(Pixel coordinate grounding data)
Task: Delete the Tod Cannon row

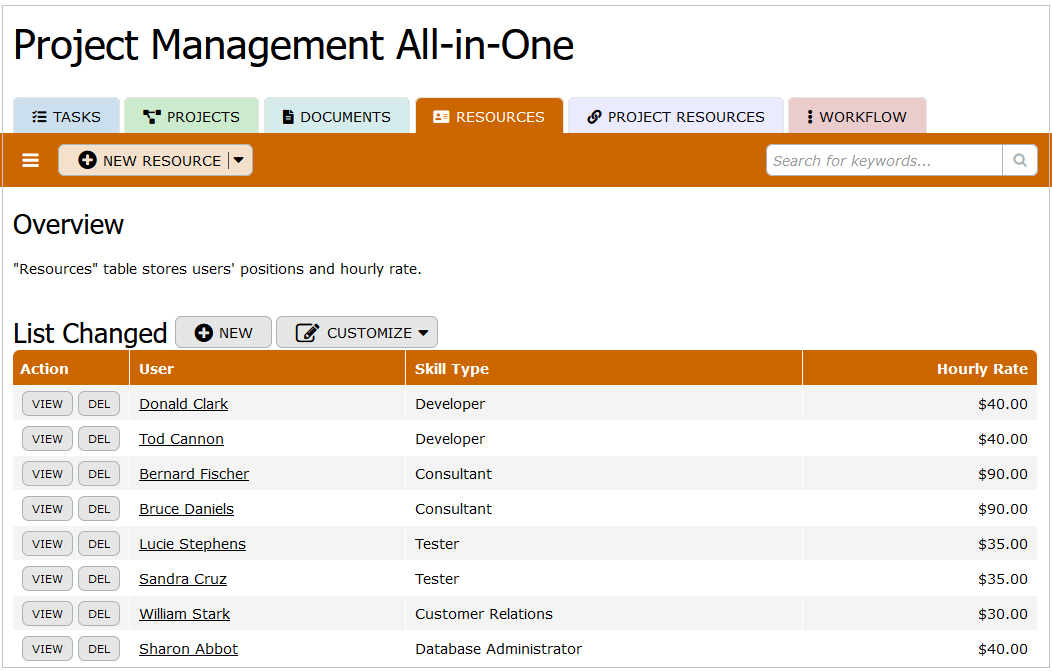Action: 99,439
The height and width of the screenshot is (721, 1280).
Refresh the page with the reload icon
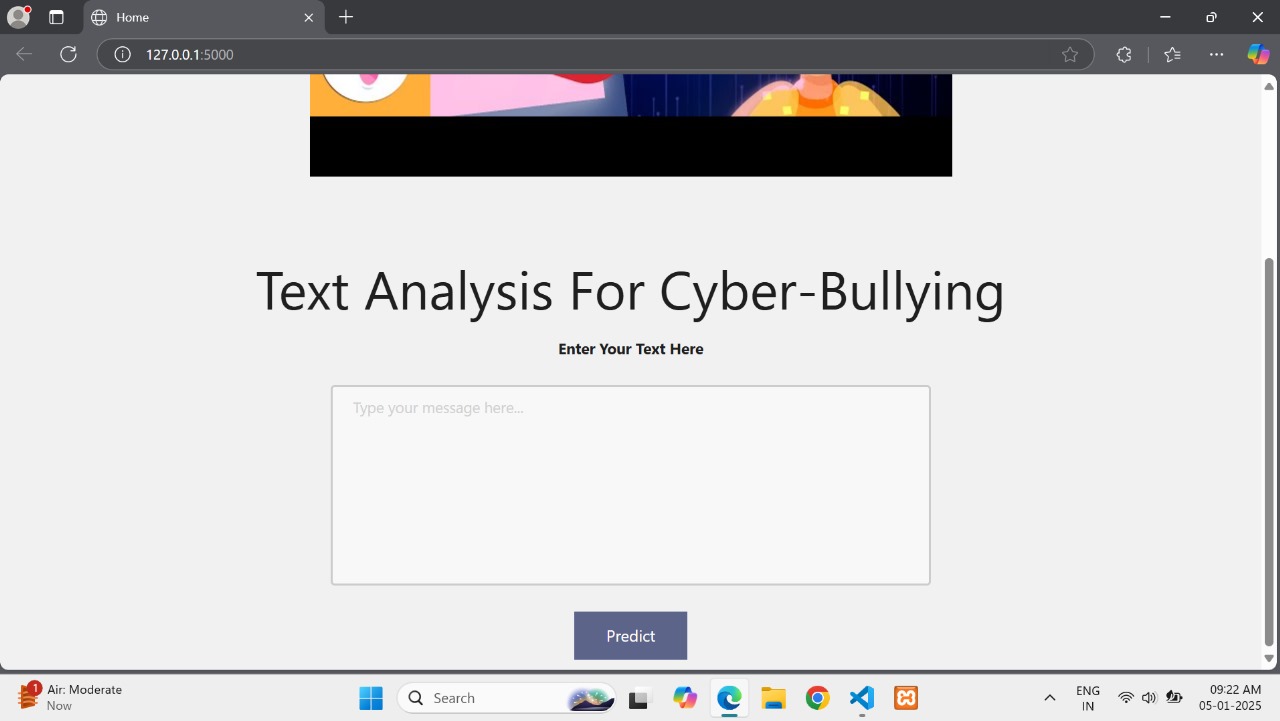click(x=68, y=54)
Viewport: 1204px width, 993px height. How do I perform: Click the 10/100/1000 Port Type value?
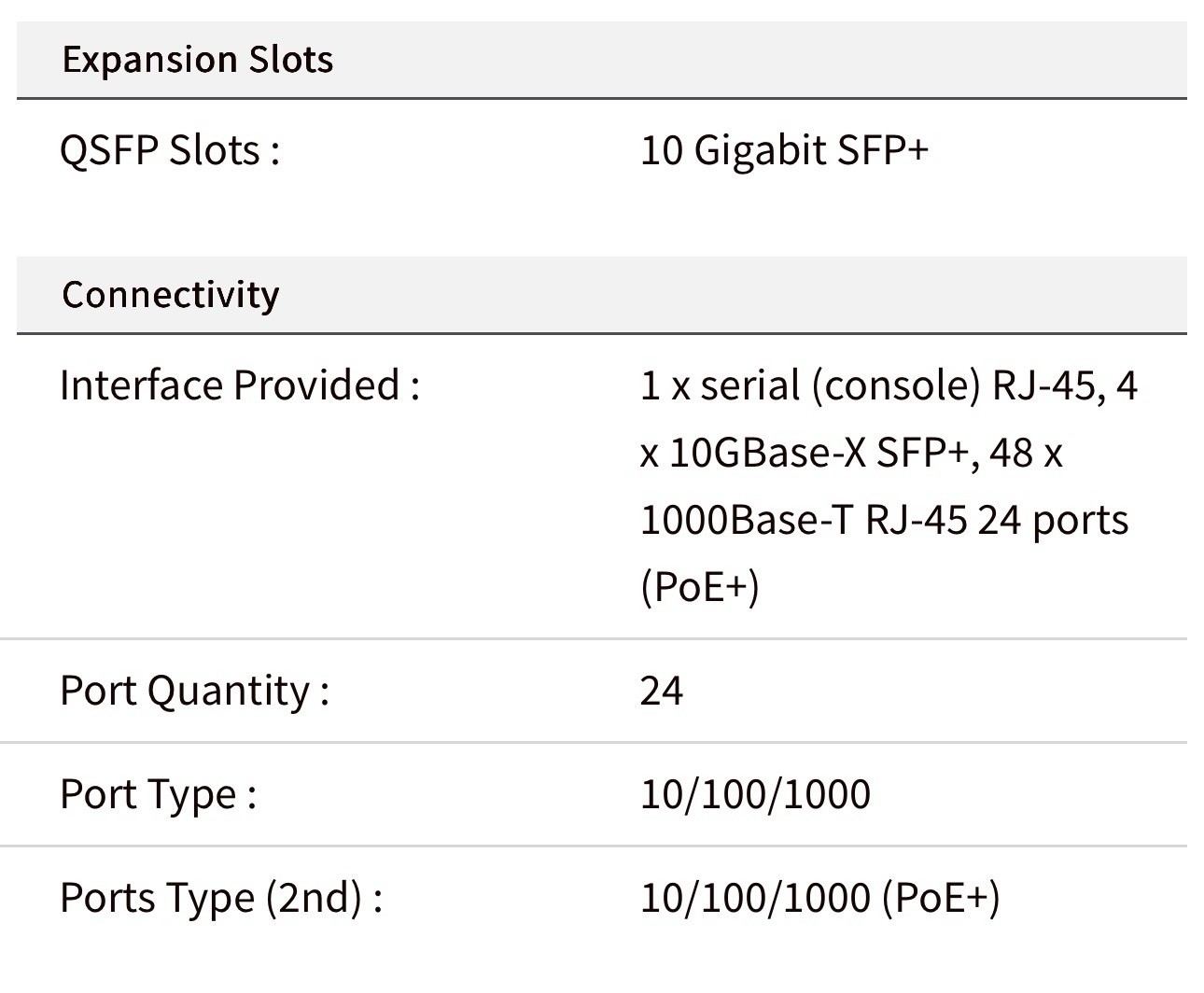coord(755,795)
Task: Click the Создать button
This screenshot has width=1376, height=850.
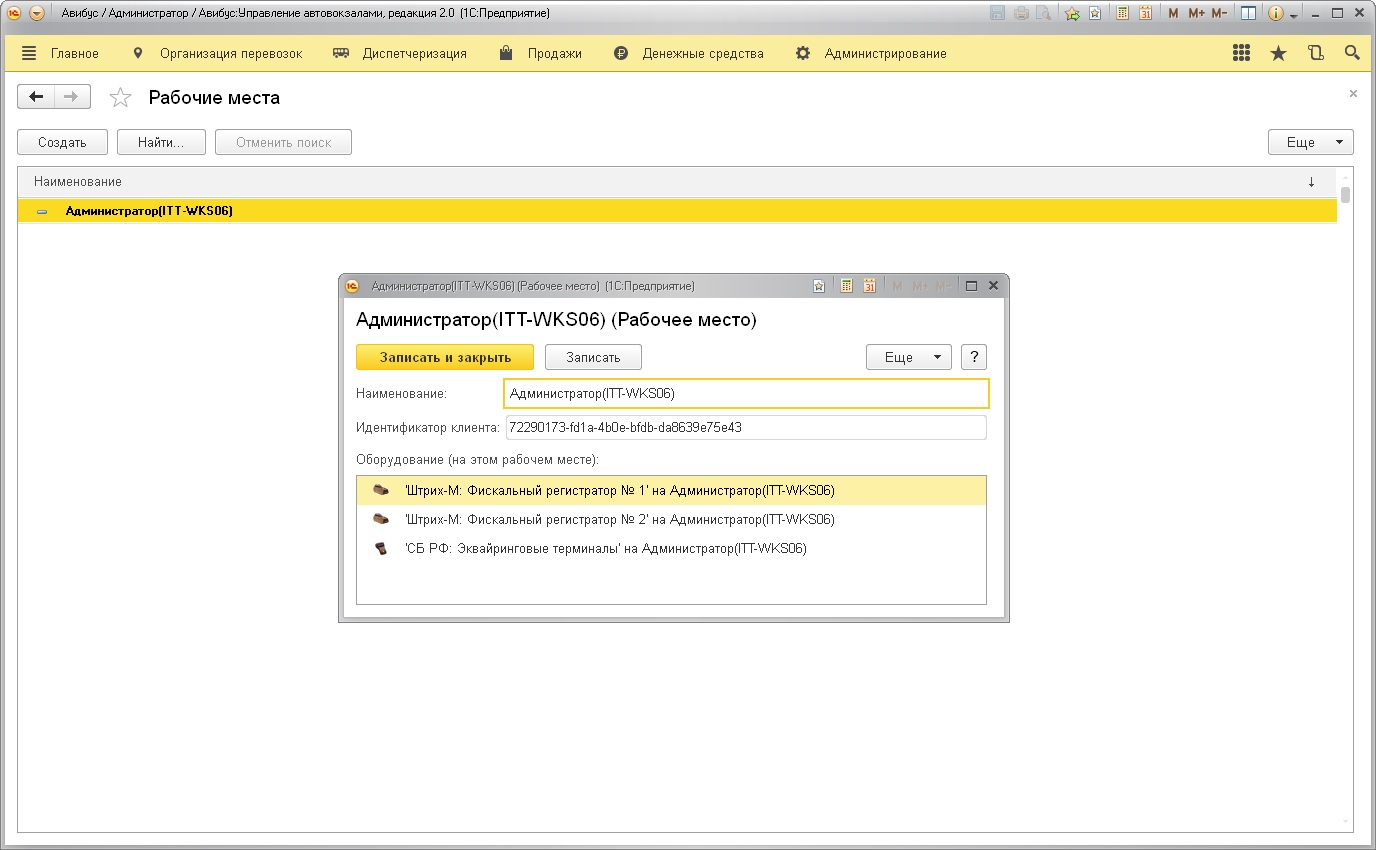Action: (x=62, y=142)
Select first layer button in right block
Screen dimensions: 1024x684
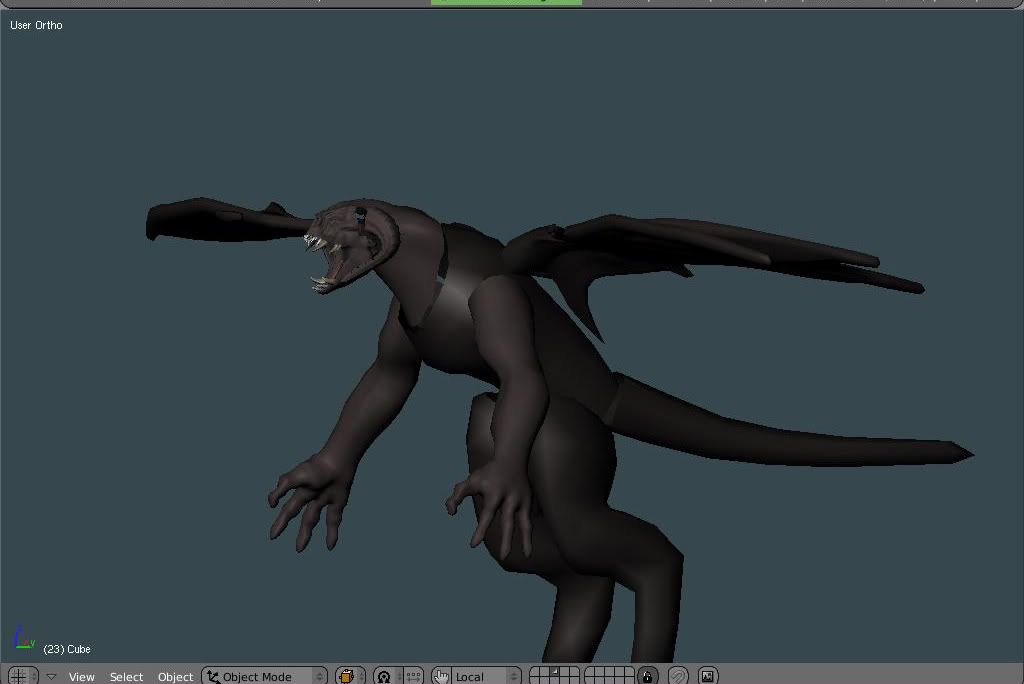591,672
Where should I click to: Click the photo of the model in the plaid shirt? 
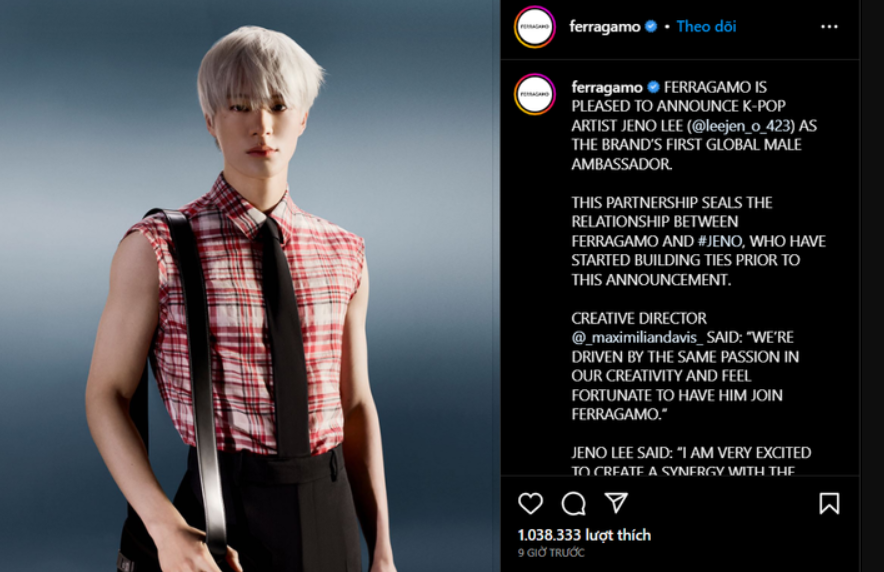250,286
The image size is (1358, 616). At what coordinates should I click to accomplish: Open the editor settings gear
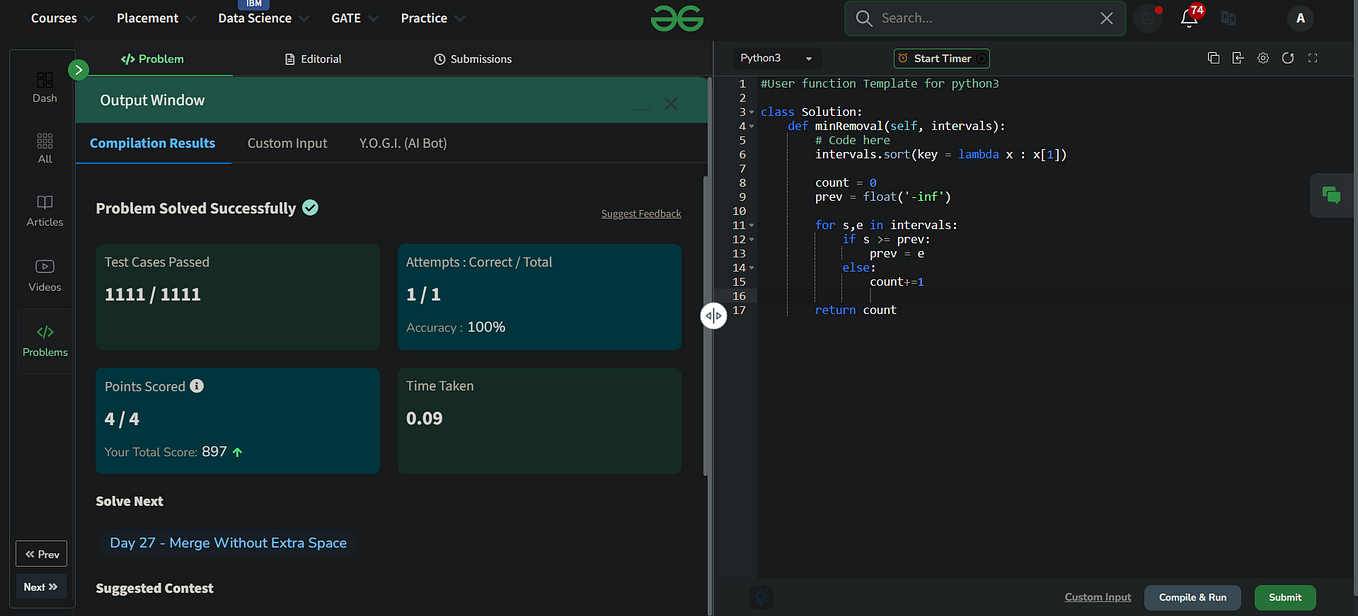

# Work request:
Retype the data above in full, exactly as it stands, and skip any image.

# Finished task:
Task: Delete the Tod Cannon row

Action: 99,439
The height and width of the screenshot is (721, 1280).
Refresh the page with the reload icon
click(x=68, y=54)
Viewport: 1204px width, 993px height. How do I perform: Click the 10/100/1000 Port Type value?
coord(755,795)
Task: Click the Создать button
This screenshot has width=1376, height=850.
Action: (x=62, y=142)
Select first layer button in right block
Screen dimensions: 1024x684
591,672
Where should I click to: Click the photo of the model in the plaid shirt? 
250,286
The image size is (1358, 616). At what coordinates should I click to accomplish: Open the editor settings gear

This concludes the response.